◆ Directions
Restate the records below word for word.

◆ Entries supplied
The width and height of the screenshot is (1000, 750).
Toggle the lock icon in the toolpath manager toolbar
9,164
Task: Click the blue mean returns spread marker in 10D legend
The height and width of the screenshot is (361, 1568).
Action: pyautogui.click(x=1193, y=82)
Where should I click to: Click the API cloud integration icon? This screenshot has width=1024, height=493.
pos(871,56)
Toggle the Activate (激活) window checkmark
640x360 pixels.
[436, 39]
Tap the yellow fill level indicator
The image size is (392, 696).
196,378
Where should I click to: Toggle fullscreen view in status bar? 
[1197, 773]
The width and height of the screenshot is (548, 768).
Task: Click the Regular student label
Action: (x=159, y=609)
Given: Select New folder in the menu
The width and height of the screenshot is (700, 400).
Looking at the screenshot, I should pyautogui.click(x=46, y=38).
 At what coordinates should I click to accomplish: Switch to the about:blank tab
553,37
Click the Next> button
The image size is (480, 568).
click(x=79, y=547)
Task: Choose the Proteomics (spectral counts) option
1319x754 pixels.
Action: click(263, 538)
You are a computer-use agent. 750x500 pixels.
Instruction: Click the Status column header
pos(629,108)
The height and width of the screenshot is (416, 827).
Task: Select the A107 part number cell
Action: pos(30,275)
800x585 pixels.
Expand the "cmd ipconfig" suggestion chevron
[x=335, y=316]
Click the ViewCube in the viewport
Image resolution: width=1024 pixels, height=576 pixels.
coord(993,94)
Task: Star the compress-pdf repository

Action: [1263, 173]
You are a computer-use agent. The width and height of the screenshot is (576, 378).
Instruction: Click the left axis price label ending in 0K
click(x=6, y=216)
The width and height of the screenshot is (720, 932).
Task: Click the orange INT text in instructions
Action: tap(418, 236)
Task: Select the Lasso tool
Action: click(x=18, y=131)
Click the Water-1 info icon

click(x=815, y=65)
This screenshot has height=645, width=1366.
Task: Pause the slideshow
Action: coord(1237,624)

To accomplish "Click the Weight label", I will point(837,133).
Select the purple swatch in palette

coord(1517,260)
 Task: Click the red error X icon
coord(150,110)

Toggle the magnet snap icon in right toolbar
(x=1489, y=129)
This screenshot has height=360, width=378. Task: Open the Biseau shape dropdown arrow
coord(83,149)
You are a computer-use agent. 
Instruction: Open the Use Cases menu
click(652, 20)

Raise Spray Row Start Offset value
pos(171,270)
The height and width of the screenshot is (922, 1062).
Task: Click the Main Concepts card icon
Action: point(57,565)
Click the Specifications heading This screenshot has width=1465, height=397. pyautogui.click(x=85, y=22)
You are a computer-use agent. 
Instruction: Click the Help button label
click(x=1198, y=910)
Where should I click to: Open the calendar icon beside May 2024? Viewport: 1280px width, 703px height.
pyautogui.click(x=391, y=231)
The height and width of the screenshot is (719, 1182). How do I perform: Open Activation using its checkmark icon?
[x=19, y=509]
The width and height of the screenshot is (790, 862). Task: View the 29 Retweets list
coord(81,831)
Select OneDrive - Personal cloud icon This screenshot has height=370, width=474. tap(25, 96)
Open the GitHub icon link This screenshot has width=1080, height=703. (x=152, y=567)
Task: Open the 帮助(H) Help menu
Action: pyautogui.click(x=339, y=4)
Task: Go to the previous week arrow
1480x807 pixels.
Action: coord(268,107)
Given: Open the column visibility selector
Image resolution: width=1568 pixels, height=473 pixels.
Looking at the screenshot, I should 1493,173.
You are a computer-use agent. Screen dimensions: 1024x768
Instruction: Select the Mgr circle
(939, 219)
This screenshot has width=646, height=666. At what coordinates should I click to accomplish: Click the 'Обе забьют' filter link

◆ Answer space
The width and height of the screenshot is (1000, 750).
Toggle the lock icon in the toolpath manager toolbar
9,164
Task: Click the blue mean returns spread marker in 10D legend
The height and width of the screenshot is (361, 1568).
Action: pyautogui.click(x=1193, y=82)
Where should I click to: Click the API cloud integration icon? This screenshot has width=1024, height=493.
pos(871,56)
Toggle the Activate (激活) window checkmark
640x360 pixels.
[436, 39]
Tap the yellow fill level indicator
The image size is (392, 696).
196,378
Where should I click to: Toggle fullscreen view in status bar? 
[1197, 773]
The width and height of the screenshot is (548, 768).
Task: Click the Regular student label
Action: (x=159, y=609)
Given: Select New folder in the menu
The width and height of the screenshot is (700, 400).
Looking at the screenshot, I should pyautogui.click(x=46, y=38).
 At what coordinates should I click to accomplish: Switch to the about:blank tab
553,37
Click the Next> button
The image size is (480, 568).
click(x=79, y=547)
Task: Choose the Proteomics (spectral counts) option
1319x754 pixels.
Action: click(263, 538)
You are a computer-use agent. 750x500 pixels.
Instruction: Click the Status column header
pos(629,108)
The height and width of the screenshot is (416, 827).
Task: Select the A107 part number cell
Action: pos(30,275)
800x585 pixels.
Expand the "cmd ipconfig" suggestion chevron
[x=335, y=316]
Click the ViewCube in the viewport
Image resolution: width=1024 pixels, height=576 pixels.
coord(993,94)
Task: Star the compress-pdf repository

Action: [1263, 173]
You are a computer-use agent. The width and height of the screenshot is (576, 378).
Instruction: Click the left axis price label ending in 0K
click(x=6, y=216)
The width and height of the screenshot is (720, 932).
Task: Click the orange INT text in instructions
Action: tap(418, 236)
Task: Select the Lasso tool
Action: click(x=18, y=131)
Click the Water-1 info icon

click(x=815, y=65)
This screenshot has height=645, width=1366.
Task: Pause the slideshow
Action: coord(1237,624)

To accomplish "Click the Weight label", I will point(837,133).
Select the purple swatch in palette

coord(1517,260)
 Task: Click the red error X icon
coord(150,110)

Toggle the magnet snap icon in right toolbar
(x=1489, y=129)
This screenshot has height=360, width=378. Task: Open the Biseau shape dropdown arrow
coord(83,149)
You are a computer-use agent. 
Instruction: Open the Use Cases menu
click(652, 20)

Raise Spray Row Start Offset value
pos(171,270)
The height and width of the screenshot is (922, 1062).
Task: Click the Main Concepts card icon
Action: point(57,565)
Click the Specifications heading This screenshot has width=1465, height=397. pyautogui.click(x=85, y=22)
You are a computer-use agent. 
Instruction: Click the Help button label
click(x=1198, y=910)
Where should I click to: Open the calendar icon beside May 2024? Viewport: 1280px width, 703px height.
pyautogui.click(x=391, y=231)
The height and width of the screenshot is (719, 1182). How do I perform: Open Activation using its checkmark icon?
[x=19, y=509]
The width and height of the screenshot is (790, 862). Task: View the 29 Retweets list
coord(81,831)
Select OneDrive - Personal cloud icon This screenshot has height=370, width=474. tap(25, 96)
Open the GitHub icon link This screenshot has width=1080, height=703. (x=152, y=567)
Task: Open the 帮助(H) Help menu
Action: pyautogui.click(x=339, y=4)
Task: Go to the previous week arrow
1480x807 pixels.
Action: coord(268,107)
Given: Open the column visibility selector
Image resolution: width=1568 pixels, height=473 pixels.
Looking at the screenshot, I should 1493,173.
You are a computer-use agent. Screen dimensions: 1024x768
Instruction: Select the Mgr circle
(939, 219)
This screenshot has width=646, height=666. At what coordinates should I click to accomplish: Click the 'Обе забьют' filter link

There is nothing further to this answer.